Nell’EM, a seconda delle necessità, è importante coinvolgere i soggetti che sostengono la sperimentazione nelle diverse dimensioni o che possono essere ingaggiati in base allo specifico progetto. Ad esempio:

  • la dimensione abitativa: il proprietario dell’appartamento o il referente di un’eventuale organizzazione che gestisce il cohousing quale interlocutore per trattare le difficoltà e sostenere l’indipendenza.
  • L’area della formazione: un insegnante referente, il tutor d’aula, ecc. sono soggetti importanti per far convergere le prospettive, ma anche attraverso sguardi divergenti esplorare nuove possibilità e trattare le difficoltà che possono non essere colte in un contesto che non ha prevalenza educativa. Infatti, diversamente dalla scuola per l’infanzia o primaria ingaggiate in P.I.P.P.I., nella scuola secondaria di secondo grado e/o della formazione professionale, lo sguardo su giovani è prevalentemente prestazionale, orientato nelle situazioni migliori a far emergere e valorizzare talenti e competenze, ma non preparato ad un’attenzione personalizzata ed integrata al progetto di vita dei giovani.
  • Il mondo del lavoro: un referente dell’azienda dove il beneficiario si può inserire con contratto di tirocinio e/o inserimento lavorativo per condividere preventivamente le risorse su cui giocare, le competenze presenti e/o da sviluppare, e per trattare le resistenze personali o del contesto, individuare strategie, ecc.
  • Il mondo delle relazioni: sono da ingaggiare le persone/organizzazioni che si sono già implicate nella storia del care leaver sostenendolo nello studio, nel tempo libero o che a qualche titolo possono ora offrire opportunità culturali, ambientali, sportive e disponibilità ad una relazione  di supporto, ad esempio un educatore scout, l’allenatore sportivo, un catechista, ecc.

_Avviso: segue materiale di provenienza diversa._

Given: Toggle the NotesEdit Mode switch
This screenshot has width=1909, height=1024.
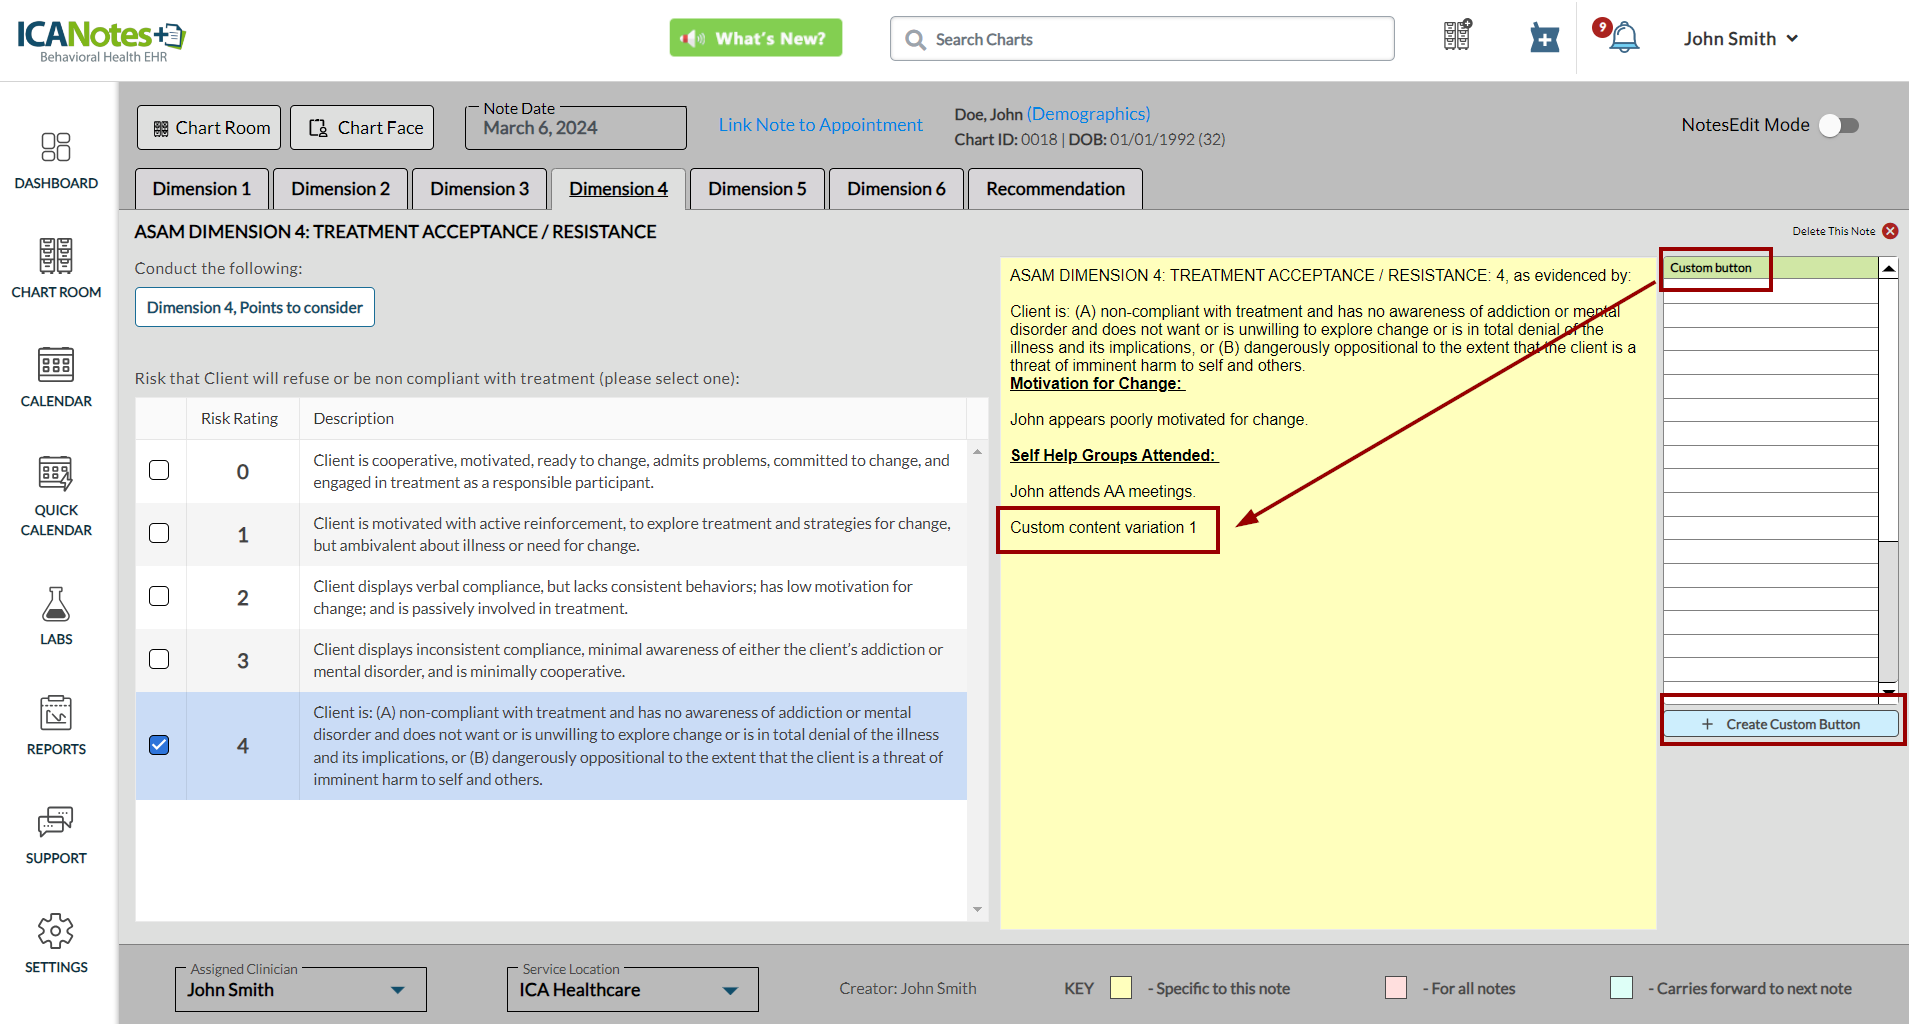Looking at the screenshot, I should pos(1838,125).
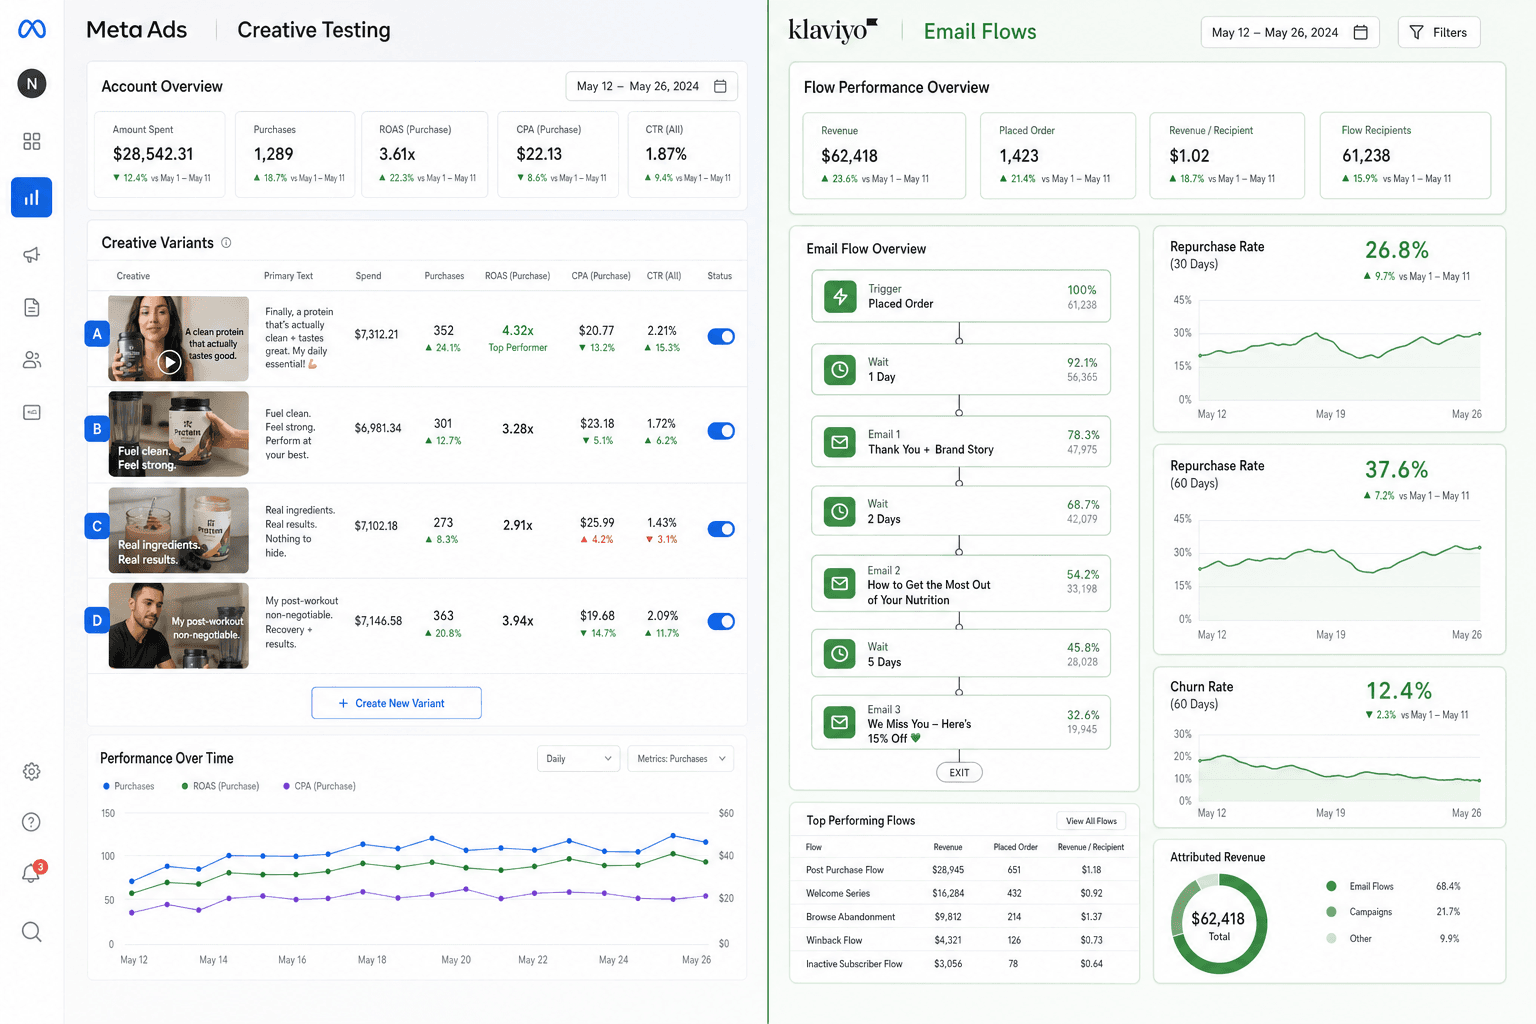Open the settings gear icon

pos(32,772)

  • Il mondo delle progettualità: ad esempio il titolare di una scuola guida o dell’ACI per l’acquisizione della patente, il referente di un istituto di credito per l’educazione finanziaria, un volontario esperto di informatica per migliorare l’accesso alle tecnologie, il referente di una ONG che vuole sostenere lo sviluppo di un particolare talento,ecc. in base a quanto emerge nel Progetto.